Artificial Dyes Cause Skin Issues and Other Health Problems
When it comes to marketing, color sells. Most kids wouldn't suck on a gray Popsicle, and a brown hotdog isn't near as appetizing as a red one, but making products colorful comes at a price. Up to 25 synthetic chemicals go into the production of just one artificial dye. While many people try to limit artificial colors when it comes to food, they fall short with skin care products like lotions, creams, and sunscreen. Artificial dyes in personal care products absorb into the skin and enter the bloodstream, causing skin issues and other health problems.

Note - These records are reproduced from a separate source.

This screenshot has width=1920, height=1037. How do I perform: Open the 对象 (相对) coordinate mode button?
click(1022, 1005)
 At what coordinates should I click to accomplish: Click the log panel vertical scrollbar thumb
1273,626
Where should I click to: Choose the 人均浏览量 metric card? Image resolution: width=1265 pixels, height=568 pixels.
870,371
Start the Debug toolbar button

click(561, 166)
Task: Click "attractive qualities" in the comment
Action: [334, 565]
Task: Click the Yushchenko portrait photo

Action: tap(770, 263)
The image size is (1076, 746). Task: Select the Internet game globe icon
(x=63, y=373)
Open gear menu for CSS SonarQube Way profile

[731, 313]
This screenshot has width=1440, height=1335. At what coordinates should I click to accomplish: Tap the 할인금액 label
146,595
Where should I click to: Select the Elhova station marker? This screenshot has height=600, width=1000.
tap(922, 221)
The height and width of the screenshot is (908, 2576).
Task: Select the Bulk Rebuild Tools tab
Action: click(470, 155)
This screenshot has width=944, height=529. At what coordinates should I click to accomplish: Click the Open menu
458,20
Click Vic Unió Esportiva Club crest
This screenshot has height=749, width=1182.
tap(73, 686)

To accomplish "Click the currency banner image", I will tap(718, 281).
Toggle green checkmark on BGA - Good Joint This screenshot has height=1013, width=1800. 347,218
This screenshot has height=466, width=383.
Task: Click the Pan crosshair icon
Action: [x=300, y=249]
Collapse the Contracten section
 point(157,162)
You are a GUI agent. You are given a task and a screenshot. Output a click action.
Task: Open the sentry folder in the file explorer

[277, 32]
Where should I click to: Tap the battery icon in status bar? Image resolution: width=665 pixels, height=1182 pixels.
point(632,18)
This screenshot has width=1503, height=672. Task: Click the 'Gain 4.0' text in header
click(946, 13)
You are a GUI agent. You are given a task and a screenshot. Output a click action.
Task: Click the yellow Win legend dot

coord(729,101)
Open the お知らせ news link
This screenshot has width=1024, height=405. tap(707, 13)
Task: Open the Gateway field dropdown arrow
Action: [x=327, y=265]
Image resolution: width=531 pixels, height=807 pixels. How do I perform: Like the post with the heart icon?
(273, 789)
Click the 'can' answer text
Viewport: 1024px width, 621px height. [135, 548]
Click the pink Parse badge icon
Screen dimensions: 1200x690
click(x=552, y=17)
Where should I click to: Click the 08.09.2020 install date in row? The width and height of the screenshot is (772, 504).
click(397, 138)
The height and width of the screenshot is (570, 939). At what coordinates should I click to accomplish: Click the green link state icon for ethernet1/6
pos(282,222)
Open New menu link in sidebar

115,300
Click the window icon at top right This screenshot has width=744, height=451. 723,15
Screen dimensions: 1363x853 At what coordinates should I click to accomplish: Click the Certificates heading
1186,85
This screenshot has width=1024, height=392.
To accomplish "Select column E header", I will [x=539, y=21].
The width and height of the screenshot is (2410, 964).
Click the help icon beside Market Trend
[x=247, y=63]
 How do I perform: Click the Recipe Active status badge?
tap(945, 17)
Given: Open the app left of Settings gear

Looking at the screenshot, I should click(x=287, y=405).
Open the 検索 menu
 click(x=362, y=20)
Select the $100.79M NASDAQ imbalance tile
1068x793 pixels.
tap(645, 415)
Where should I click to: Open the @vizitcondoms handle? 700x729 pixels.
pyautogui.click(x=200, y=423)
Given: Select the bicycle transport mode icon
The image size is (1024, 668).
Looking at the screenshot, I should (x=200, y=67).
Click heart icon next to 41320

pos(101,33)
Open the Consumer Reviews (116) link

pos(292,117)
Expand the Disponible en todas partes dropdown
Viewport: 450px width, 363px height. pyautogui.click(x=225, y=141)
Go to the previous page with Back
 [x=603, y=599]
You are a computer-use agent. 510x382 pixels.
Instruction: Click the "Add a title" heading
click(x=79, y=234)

Finding Artificial Dyes on Product Labels
Synthetic dyes are listed on product labels as FD&C or D&C colors, such as FD&C Red 6 or D&C Yellow 8. FD&C colors are certified safe from the FDA for food, cosmetics, and pharmaceuticals. D&C colors are certified safe for cosmetics and pharmaceuticals only, but if added to skin care products they have a very good chance of making it into the blood stream. Curiously, the FDA warns against the use of all artificial colors in cosmetic eye products, including creams, mascara, eye shadow, eye liners, and foundations. It stands to reason that this warning should apply to the rest of the body as well.
Coal tar is one harmful ingredient that often goes into the mix when making artificial colors. It contains heavy metal salts like arsenic and lead. Deposits of these toxins on the surface of the skin can block pores and create skin issues like acne breakouts and rash.
Related: What are the Dangers of Food Dyes?
Research links specific artificial dyes to a variety of health problems:
- After it was associated with the development of thyroid tumors, Red 3 was banned from cosmetic and pharmaceutical products
- Blue 1 may affect neurons and cause allergic reactions like skin rash
- Yellow 5 is linked to allergic reactions and hyperactivity in children
- Researchers have found an association between Yellow 6 and tumors of the kidneys and adrenal glands
While manufacturers point to the small amounts of dye that go into skin care products as justification for adding them, researchers have yet to determine the risks of daily use over the long term. In the meantime, people can avoid artificial dyes by reading product labels and purchasing organic sunscreen, lotions, and creams.